■ SELECTED TEXT ■

[Start of Attachment]

Each quarter, our entire Entrepreneur Aligned team gathers and connects for several days of internal meetings, lessons, discussions, training sessions, events, and more. These ‘team weeks’ have been vital in creating and cultivating our firm’s amazing culture, and allows our distributed, nationwide team of professionals to uncover ways in which we can improve in our efforts to help our clients live remarkable lives.
In October of 2023, one of our ‘team week’ group sessions included a book club, of sorts, where each member of our team was tasked with reading The Psychology of Money, by Morgan Housel. The general premise of the book is that people don’t make financial decisions based entirely on data from a spreadsheet. They make decisions at the dinner table where personal history (their own unique view of the world), ego, pride, marketing and odd incentives become scrambled together in guiding individual choices. Each member of our team found the book to be highly interesting and incredibly insightful as we viewed it through our own personal and professional lens, and this led to some truly fascinating conversations.
As I sit here reflecting upon the past year of economic activity, one particular chapter of this book titled “The Seduction of Pessimism” continues to percolate in my mind. Based on the chapter title, I think it’s fairly easy to extrapolate what this section of the book is about. Much like the phrases “Sex Sells” and “If It Bleeds, It Leads”, the “Seduction of Pessimism” portrays how, generally speaking, pessimistic portrayals of doom and gloom often draw far more focus and attention than optimistic outlooks, and this can impact decisions pertaining to money.

[End of Attachment]

■ DATA EXTRACT ■

[Start of Attachment]

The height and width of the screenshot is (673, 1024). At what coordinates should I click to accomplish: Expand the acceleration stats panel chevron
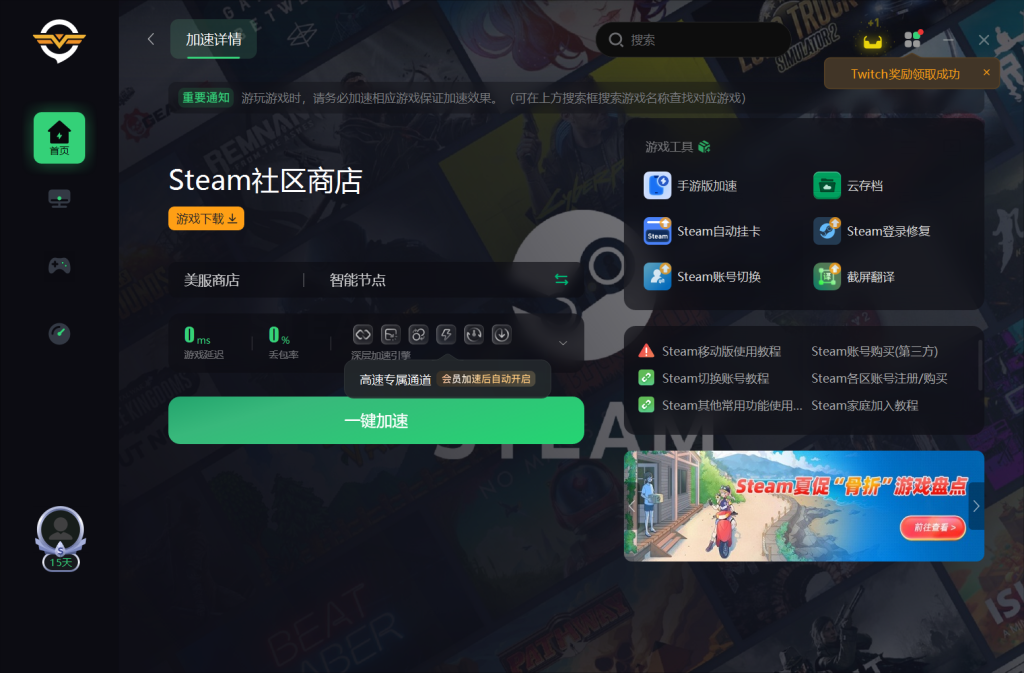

[End of Attachment]

■ ACTIVITY ■
From the text on the team's book club reading of The Psychology of Money, copy the stretch from "In October of" through "truly fascinating conversations." word for word.

■ TASK OUTPUT ■
In October of 2023, one of our ‘team week’ group sessions included a book club, of sorts, where each member of our team was tasked with reading The Psychology of Money, by Morgan Housel. The general premise of the book is that people don’t make financial decisions based entirely on data from a spreadsheet. They make decisions at the dinner table where personal history (their own unique view of the world), ego, pride, marketing and odd incentives become scrambled together in guiding individual choices. Each member of our team found the book to be highly interesting and incredibly insightful as we viewed it through our own personal and professional lens, and this led to some truly fascinating conversations.